Closed mcolebiltd closed 2 months ago
This is possibly related to/the same issue as https://github.com/DuendeSoftware/Support/issues/1361.
Can you share more details about your architecture? What database are you using, and how are you implementing the identityserver stores (are you using our EF package?)
In the other timeouts we are investigating, this seems to be related to the system time - occurring right at 12:00 UTC. Is that also your experience?
We are using SQL Server for the database, and we are using Azure Blob Storage for data protection. We are using your EntityFramework package (Duende.IdentityServer.EntityFramework v6.1.7). This was happening approximately once per day on our dev/test environments for several weeks. We never could really pin down any pattern as far as timing of an outage. We got desperate and purged our Keys table from SQL Server, as well and our data protection blob, and so far we've gone about a week and a half with no issues.
Thanks for these details - they're very interesting. Do you have a record of the purged data, or maybe you remember a bit about how much data was deleted, or logs from back when you were experiencing the problem?
Also, I notice that the version number you mention for our EF store implementation doesn't match your identity server version. Generally we don't recommend mixing versions. In this case, it might work sort of by luck, in that we didn't happen to have any database migrations between versions. But all of our engineering and testing effort goes into combinations of packages with identical version numbers.
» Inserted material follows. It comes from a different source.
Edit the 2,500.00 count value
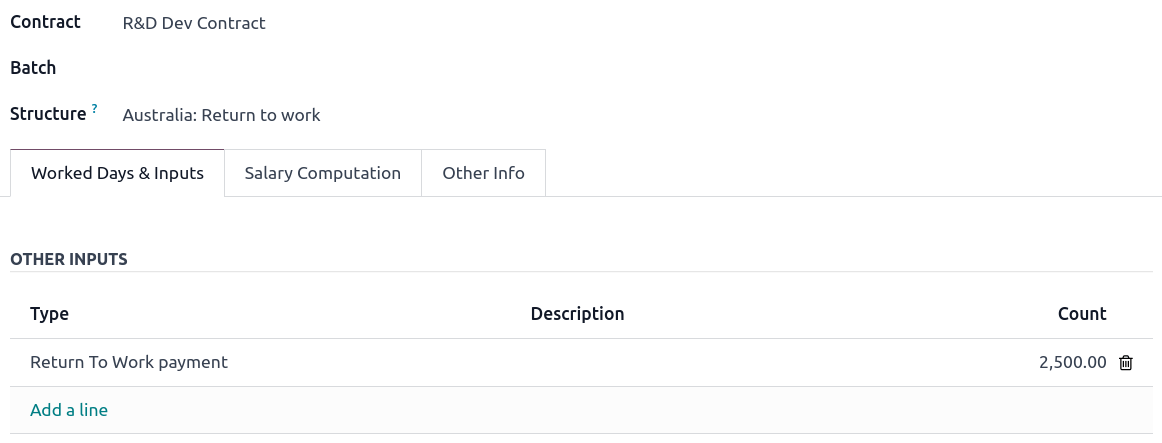The image size is (1162, 443). 1072,362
To be clear, I think this is a separate point because deleting your signing keys and data protection keys resolved this problem for you and because other users are seeing it as well who probably aren't mixing versions.
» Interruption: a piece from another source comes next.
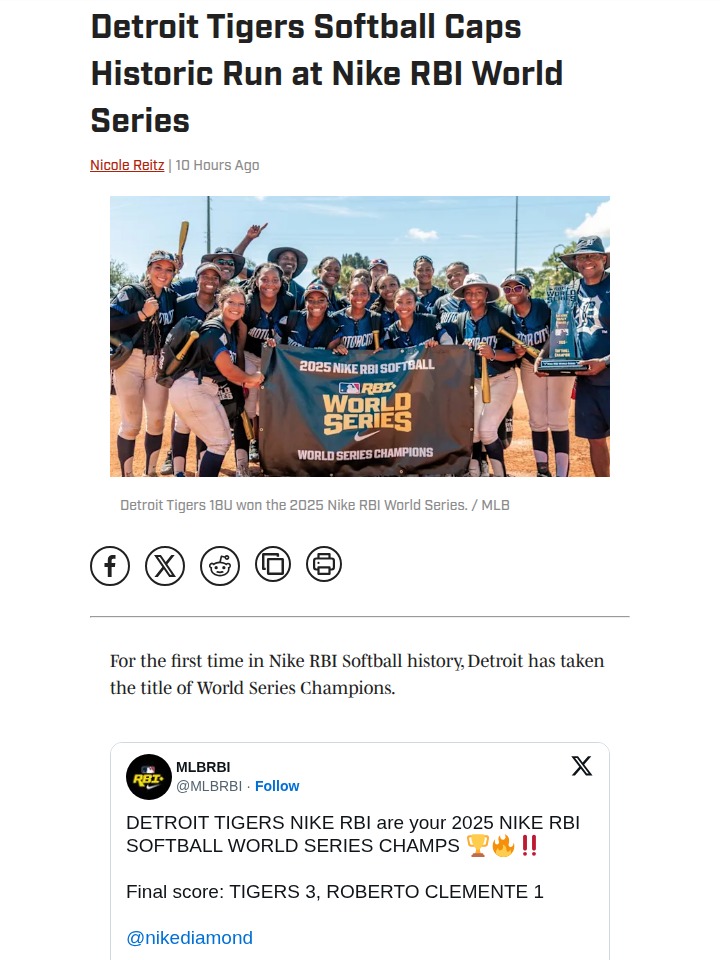Open @nikediamond mention link
720x960 pixels.
pos(189,938)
Thanks for these details - they're very interesting. Do you have a record of the purged data, or maybe you remember a bit about how much data was deleted, or logs from back when you were experiencing the problem?
This is actually the most important thing. Your symptoms sound like they could be related to our key management logic - the way that it unprotects data protected data, generates new keys when none are available that can be read, and delays the usage of the very first signing key to try to avoid inconsistencies when working in a scaled out environment.
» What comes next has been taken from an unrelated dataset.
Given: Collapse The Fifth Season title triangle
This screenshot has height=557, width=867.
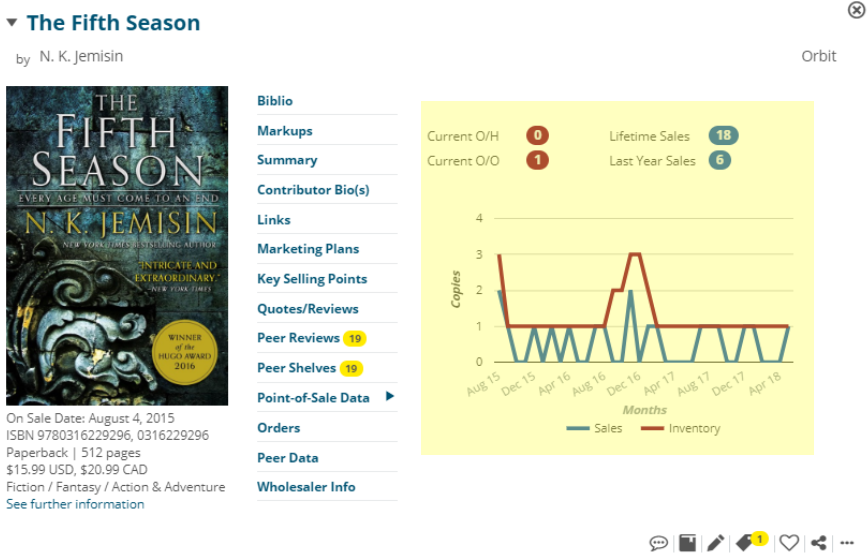Looking at the screenshot, I should click(12, 23).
So, if you have any record of how many keys existed when you purged or if data protection/cryptographic exceptions were being thrown around the time of the timeouts (in your logs), that would be very interesting to me.
We'll get our versions lined up. I did notice that our EF package wasn't the same version, but it wasn't something that we had changed recently so I didn't feel it had a strong case to be the culprit.
In our dev environment, we purged 14 keys from the Keys table in the SQL Server database and restarted the app. It immediately created a new record and now after a week there are two records in the Keys table.
I can take a look in the logs tomorrow to see what I can find, but I don't recall any exceptions. We would have noted those while we were troubleshooting the issue.
@mcolebiltd Have you been able to solve the issue? If so I would like to close it. If not: feel free to post your findings.
@RolandGuijt When we had issues, we purged our Keys
table in SQL Server and our data protection blob in Azure Storage. This did fix the issue. However, we don't really know what caused this which makes us nervous.
@mcolebiltd The problems could have been caused by the version mismatch. Is everything still running as desired at the moment?
@RolandGuijt everything is currently running as desired. I will monitor the other thread for a resolution to the issue as a whole. I don't believe the version mismatch caused any issues because it was mismatched for a year and a half before we ran into this.
Which version of Duende IdentityServer are you using? 6.2.3
Which version of .NET are you using? .NET 6
Describe the bug When opening
well-known/openid-configuration
in the browser, it returns 504 Gateway Timeout. This does not happen all the time though. Approximately once per day something happens where all requests lock and we are unable to access the certain endpoints. Our app is deployed as an Azure App Service and once we restart it, everything seems to work for another several hours until it happens again. The Log Stream on the server doesn't have anything stand out that is useful.To Reproduce
Access the
well-known/openid-configuration
endpoint via web browser.Expected behavior
To see the json rendered
Log output/exception with stacktrace
We don't see any relevant error messages.